This Photorealistic Zombie Shooter Runs in a Browser Tab. No Install, No Engine, No Excuses.
Ten levels captured from the real world, a boss that only dies to headshots, four-player co-op — all served from a link. Here's how Zombie Files was built, and why the hard parts came free.
Open a link on your phone. No "Install." No 4 GB download. No App Store review queue. A second later you're standing in a photorealistic street — not a blocky 3D model of a street, an actual captured one — and something is shambling toward you out of the haze. You raise your weapon, line up a headshot, and the round connects with a satisfying crack.
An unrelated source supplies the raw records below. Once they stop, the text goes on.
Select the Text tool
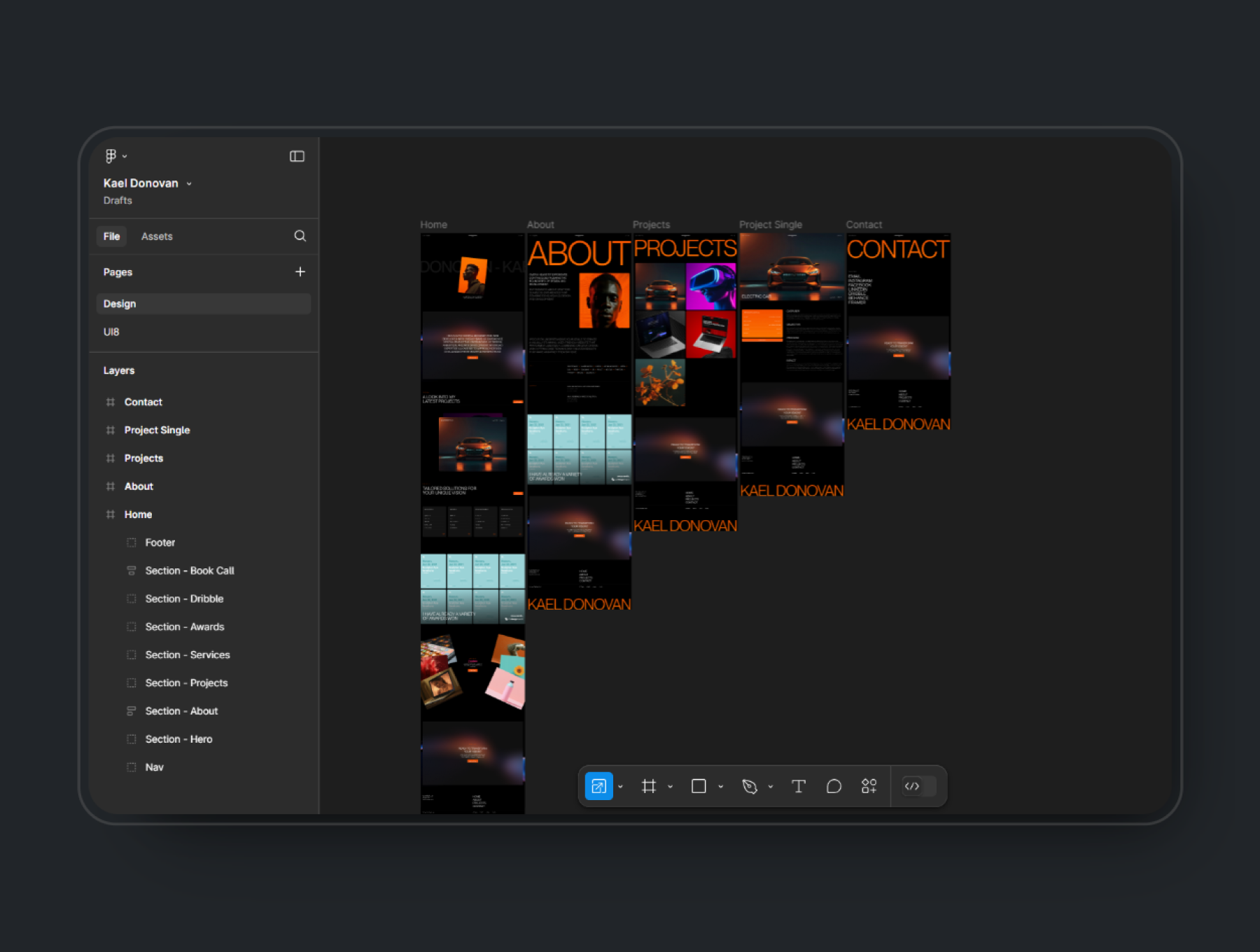Screen dimensions: 1260x952 [798, 786]
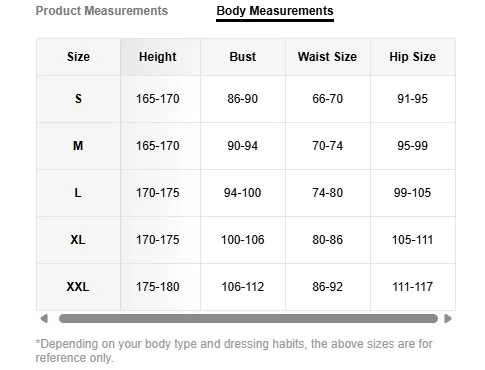Click the Bust column header

(x=243, y=57)
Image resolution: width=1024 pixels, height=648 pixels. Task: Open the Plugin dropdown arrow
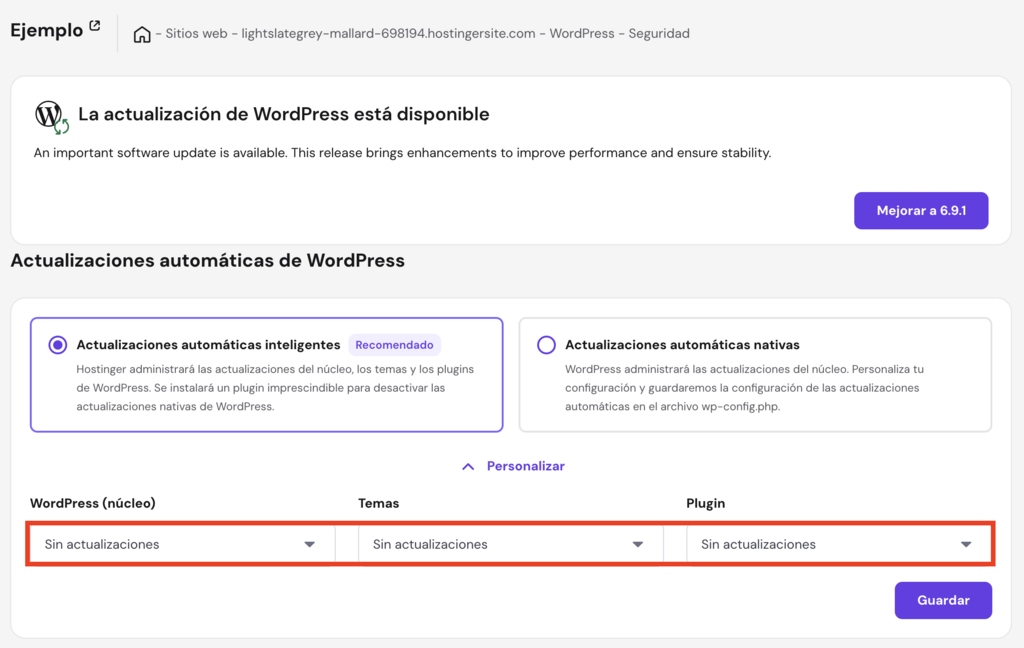[x=966, y=544]
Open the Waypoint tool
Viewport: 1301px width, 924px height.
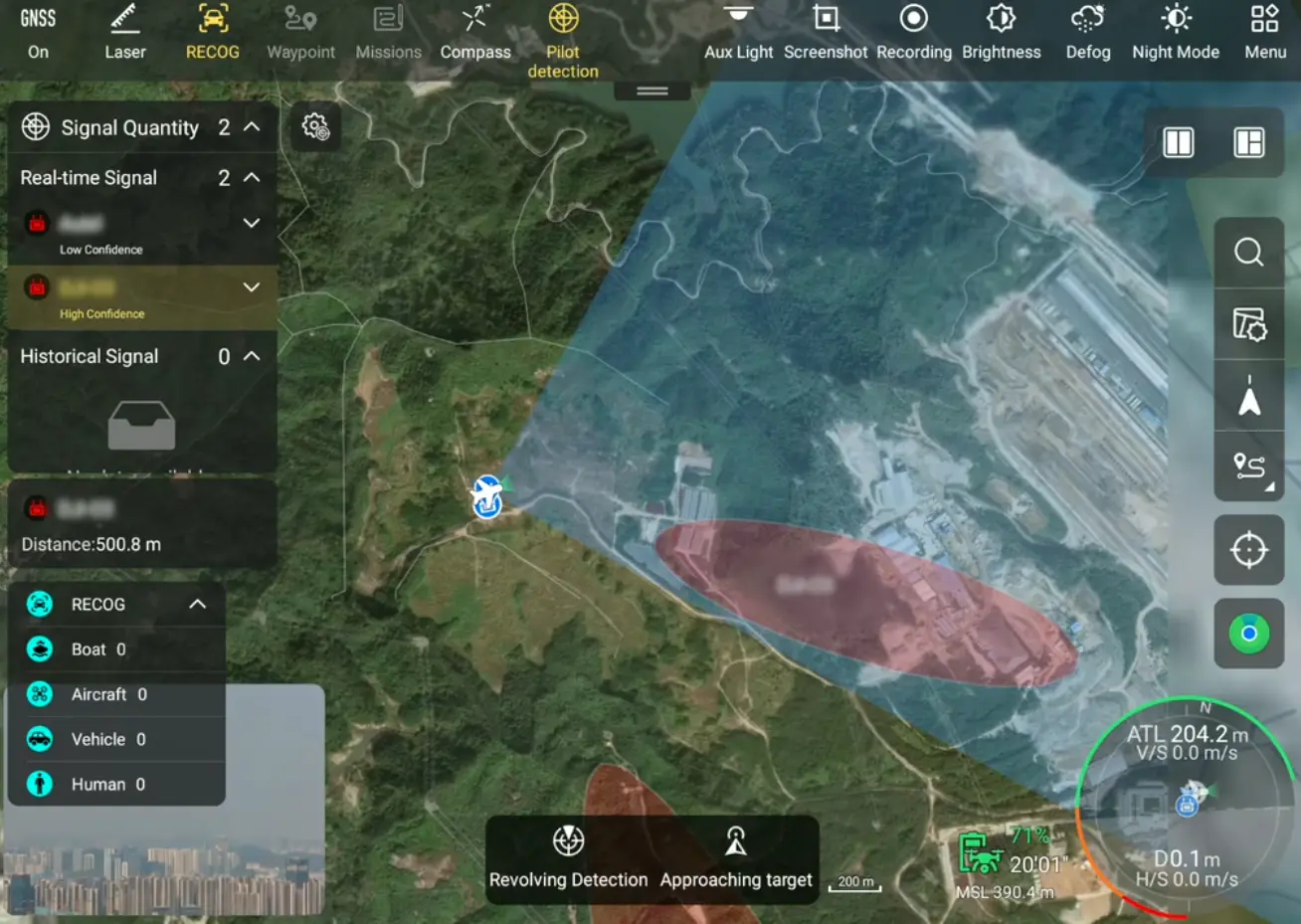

Friends tapping the same link drop in beside you, and now you're clearing the level together.
That's Zombie Files, a built-in showcase game on Go Bananas (it's free to play — no download, no signup: play it now). It is, by any reasonable definition, a "real" game: ten levels, multiple enemy types, a boss, four-player co-op, positional audio, a cross-player leaderboard. And it is also just an HTML file running in a sandboxed browser tab — a locked box that can render and play sound but can't touch your account or the rest of the site.
This post is about how that's possible — what you're looking at, how the game works, and what it took to ship. Because the punchline isn't "we made a zombie game." It's that the hard parts of a game like this are now things a platform can hand you.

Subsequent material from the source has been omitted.